Then, when they are done cleaning, they kindly hurl themselves into the pitchers. Lady bugs are just smart enough so they last a month or so before the last one falls in. Then I get more......>;-D
I have also started using orchid fertilizer 1/4 strength on a regular basis(thanks to everyone here for that seemingly obvious tip), and WOW! What a difference! Everyone is nice and green, and a few (macrophylla) are doing that huge leaf thing Tony has going on there.
 

seedjar

Let's positive thinking!
Joined
Dec 11, 2004
Messages
4,067
Location
Olympia, Washington
For a while I didn't feed my N. alata anything except some occasional cactus/succulent 7-7-2. It caught the occasional fruit fly or ladybug. I recently began watering with 'egg water,' as reported in Chris Creel/David Parks' Nepenthes guide; charred eggshells broken into fine peices and left to brew in some water for a week or two.
In the past two months, since starting the egg water, my plant has pitchered more than it did in the entire two years I had it before that. It put out two new vines at its base shortly after I began watering, and has developed four tiny pitchers on the new leaders and three modest 2" pitchers (it was in a 2" pot until last week) on the original shoot since.
Before the egg water, I'd had four, maybe five pitchers total in almost two years. I know that isn't much output in general, but I've had this guy on fairly low light (western window and one two-foot 40-watt fluorescent) for the majority of his stay with me. I consider the results I've seen with that egg water stuff to be pretty impressive, and I recommend that everyone try it if they haven't already. The details can be obtained off of Barry Rice's sarracenia.com FAQ page (it's in the FAQ library, with the Nepenthes guide.)
I know this thread is a little stale, but everybody should know about this stuff!
~Joe
 
Joined
May 7, 2004
Messages
463
Location
US
Egg water sounds very useful and very easy! I need to try that... My house has huge amounts of ladybugs in it. They both wander in and I feed them by hand, so there was no accurate choice for me on the poll, and I chose the "infrequently catch their own prey" choice.

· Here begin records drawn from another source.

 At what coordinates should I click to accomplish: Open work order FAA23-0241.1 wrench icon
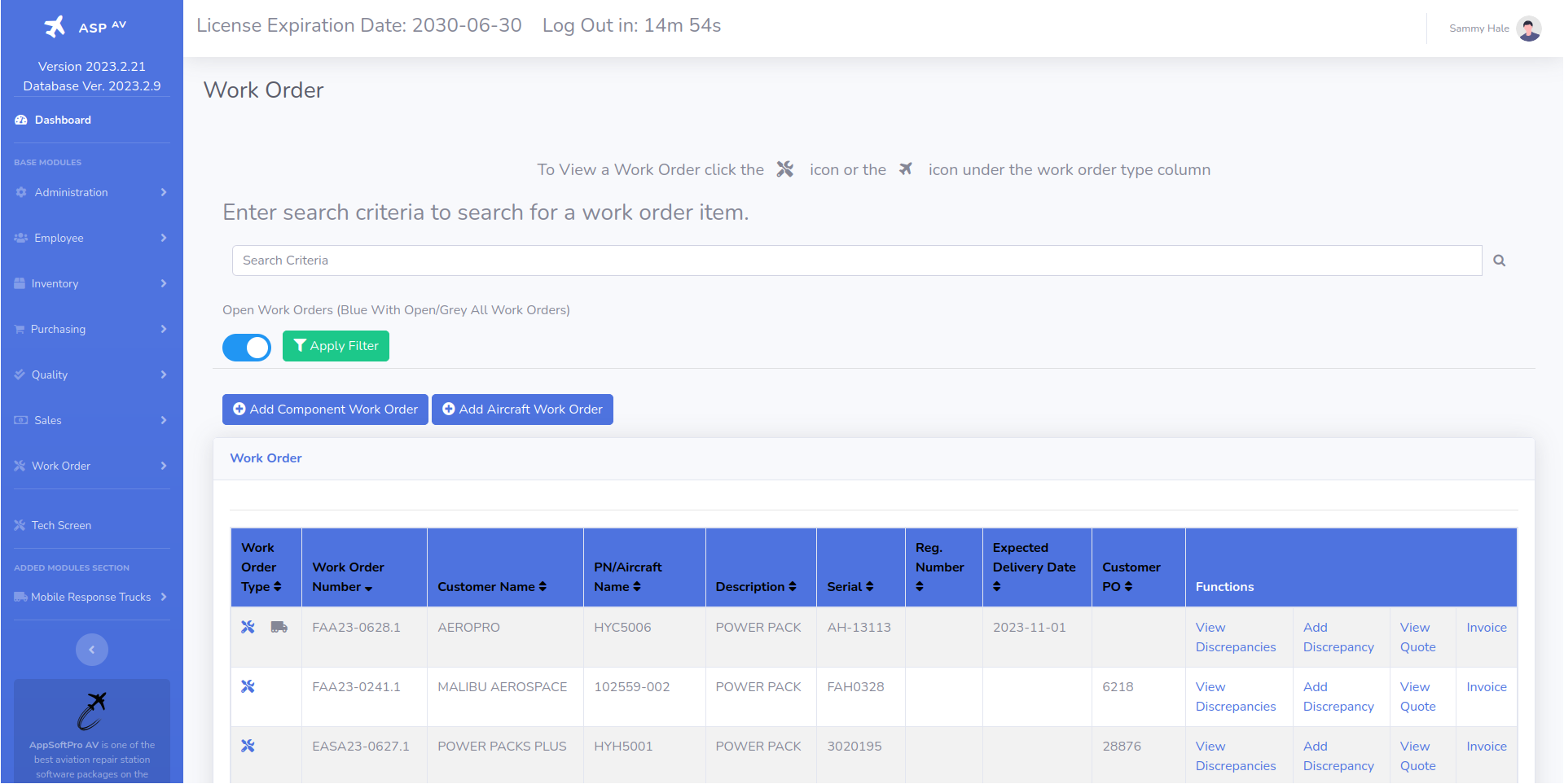248,686
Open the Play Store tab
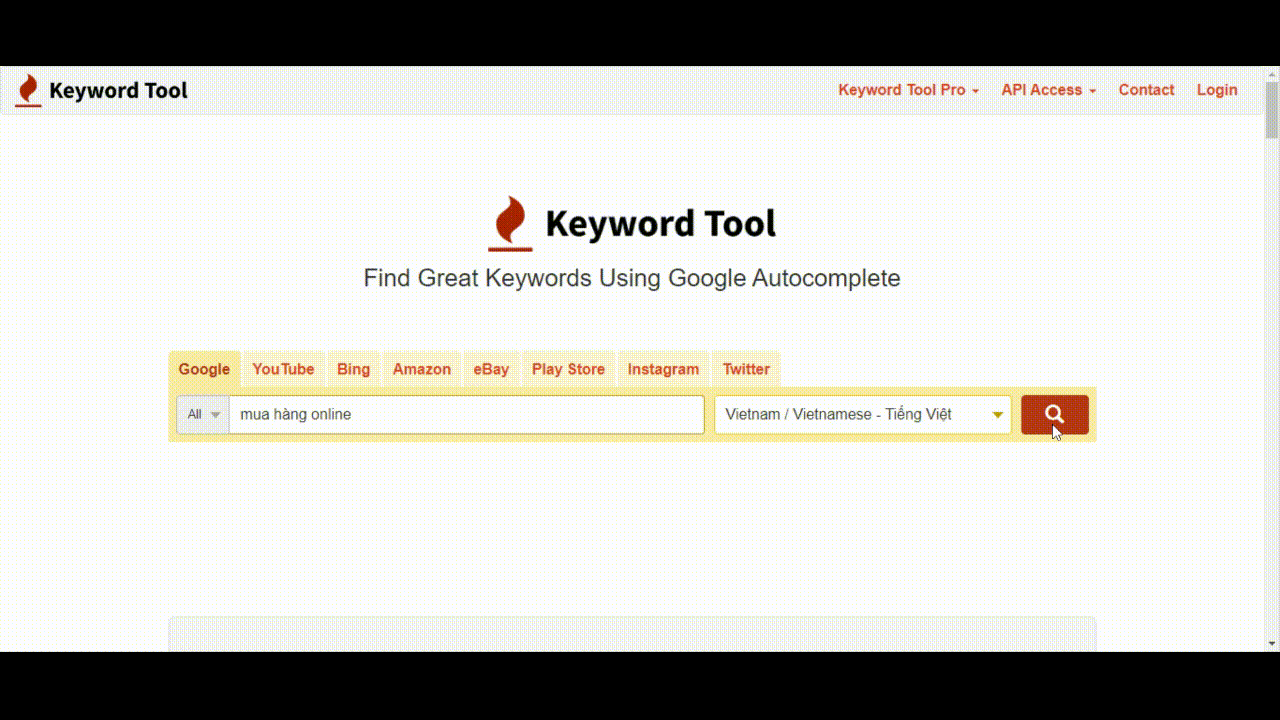The image size is (1280, 720). click(568, 369)
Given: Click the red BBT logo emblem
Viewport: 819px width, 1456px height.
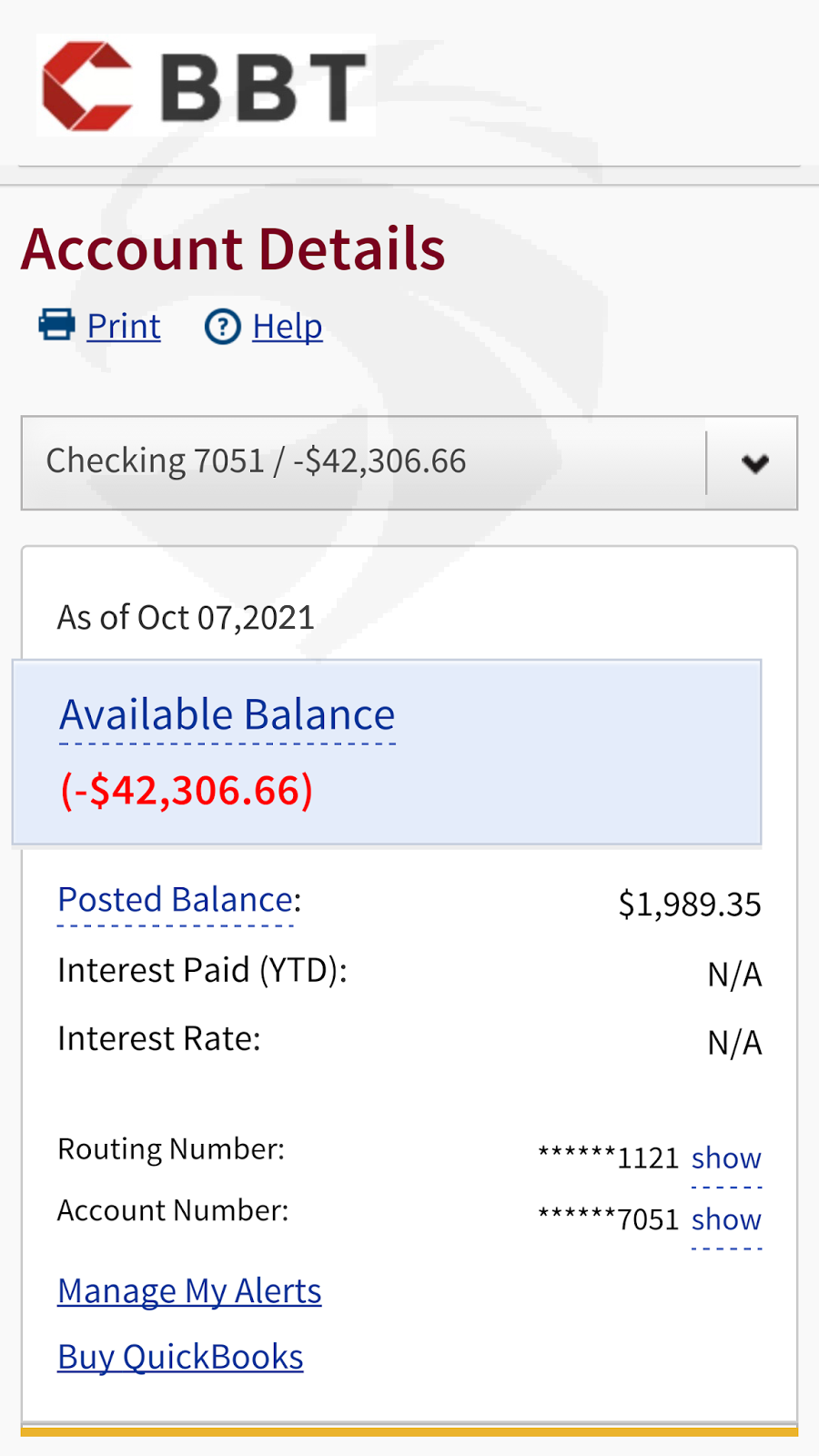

In any case, DON'T FEED YOUR PLANTS LARVAE!!! Maggots or ant larvae or anything are high in fat and your plants will rot every last pitcher off.

-D. Lybrand

BTW- for those of you who use orchid fertilizer, should I use half-strength? That's what I've heard. Also, I have some 20-14-13 but also some 11-35-15 which is used for inflorescences. Because Nepenthes put a lot of energy into their pitchers, which are very colourful and presumably use many of the same resources as flowers, might this work well also?
 
Joined
May 7, 2004
Messages
463
Location
US
It is possible that it is only ant larvae... they are extremely moist and simply rotted in the pitcher. Maybe they were too big for the pitchers, as they would be quickly digested if small enough. You are right, probably just too large, but I have heard elsewhere that other larvae are also bad...

-D. Lybrand
 
Joined
Apr 8, 2005
Messages
163
Location
Singapore
Hi, I voted for the option that my plants catch all the food they need and i dont feed them at all. I live in Spore (tropicla) so I only rear lowlanders but one thing I realized over the years is that ants and lowlanders(because I cannot make this generalization to include plants I dont keep) have a some relationship because of 2 points:
1. The more plants I have, the more ants and ant nests there are around my garden
2. I observed and also read about the relation of ants and Neps where the plant rarely catches any ants but actually feeds them with its nectar. The ants depend on the plant for survival and frequent it. once in a while, 1 or 2 ants fall prey but this is insignificant to the colony and this is all the plant needs to pile up tens of thousands over time and get all the nuitrients it requires, hence it isnt a one way thing.
Lastly, want to just tell all those out there who feed your plant: When a pitcher opens, its contents are pure water and probably some superoxide. However, when prey fall in and STRUGGLE, the pitcher is stimulated to release enzymes...So, if you want to feed the plant, make sure the first meal each pitcher has is a LIVE INSECT and not fish food freeze dried etc.